My first Gramophone review, by Rob Cowan

Thu 28th March 2013

Leading critics recall their Gramophone debuts

Brahms and Khachaturian violin concertos, Szeryng; LSO / Dorati

Brahms and Khachaturian violin concertos, Szeryng; LSO / Dorati

My first Gramophone review, Brahms and Khachaturian Violin Concertos with Henryk Szeryng and the LSO under Antal Doráti (on Mercury, 2/93), was a coming of age, even though I had been publishing reviews elsewhere for some years. I was in fact a phoenix that rose from the flames of Classics, a Gramophone magazine that I edited (with Andrew Achenbach as my trusty assistant) for its all-too-brief run of 11 issues.
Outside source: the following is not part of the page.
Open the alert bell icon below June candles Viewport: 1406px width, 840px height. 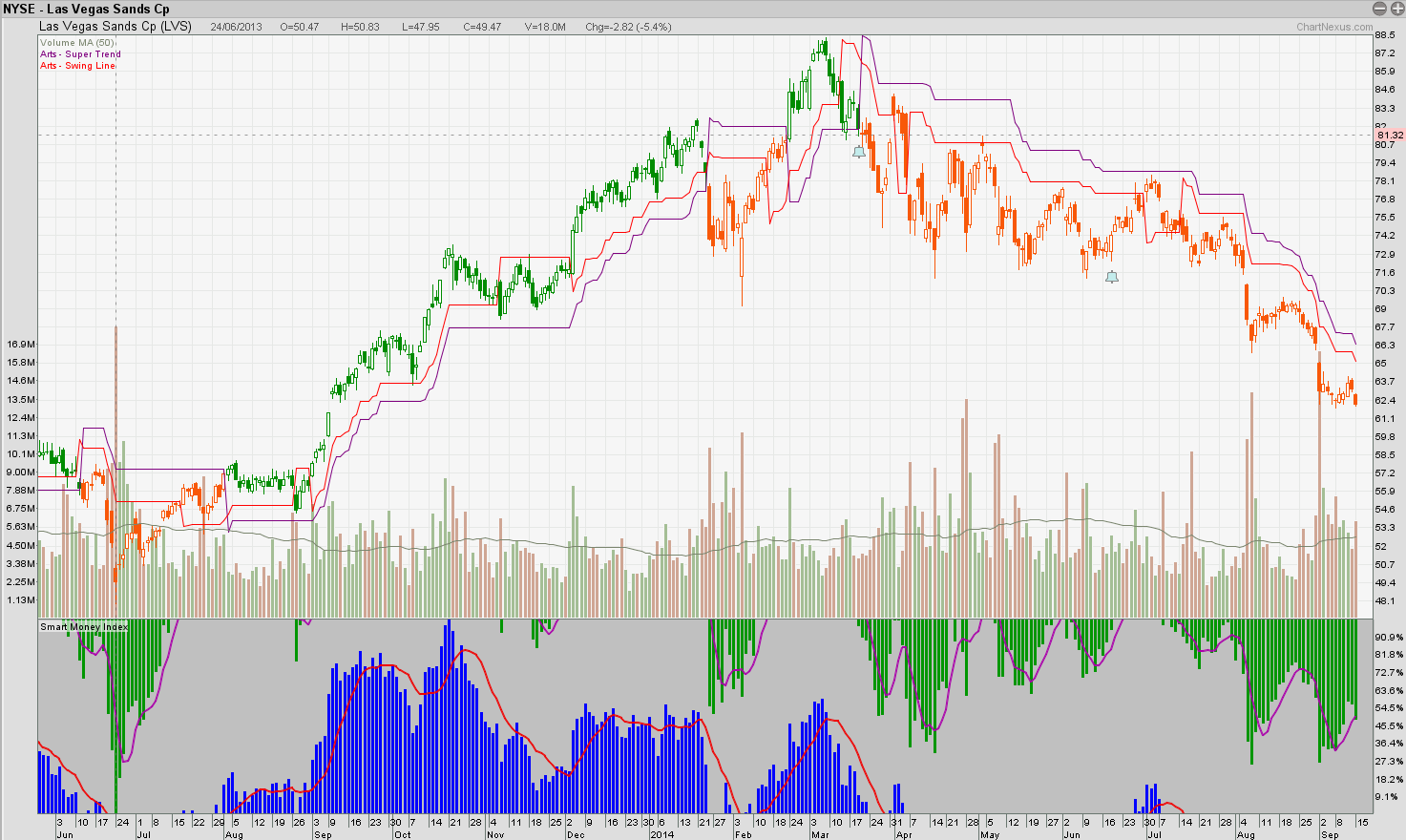point(1110,276)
Gramophone though was ‘the bizz’, the perceived gold standard, and writing for her was a palpable wish fulfilment. As a devoted reader since childhood I was immensely proud to have been selected by James Jolly, even though the kudos of being included in the highlighted critics’ panel was still a month away. 

Looking at that fairly innocuous review now (see below), I see nothing in particular that’s wrong with it. I’ve written better – and worse – since, and the critical evaluation still holds, certainly within the context of its time. But 20 years of further listening (and reading) have helped sharpen my critical responses and I like to think that I’m a better reviewer now than I was then. The big difference is that in those days I held idolatrous views of certain artists and entertained some fairly fixed opinions, whereas nowadays it’s more a case of evaluating each recording on its own terms. Comparisons, yes; preconceptions, no. Much healthier. 

 

Brahms Violin Concerto Khachaturian Violin Concerto

Henryk Szeryng vn London Symphony Orchestra / Antal Doráti

Mercury Living Presence 434 318-2MM (73' • ADD) (Buy from Amazon)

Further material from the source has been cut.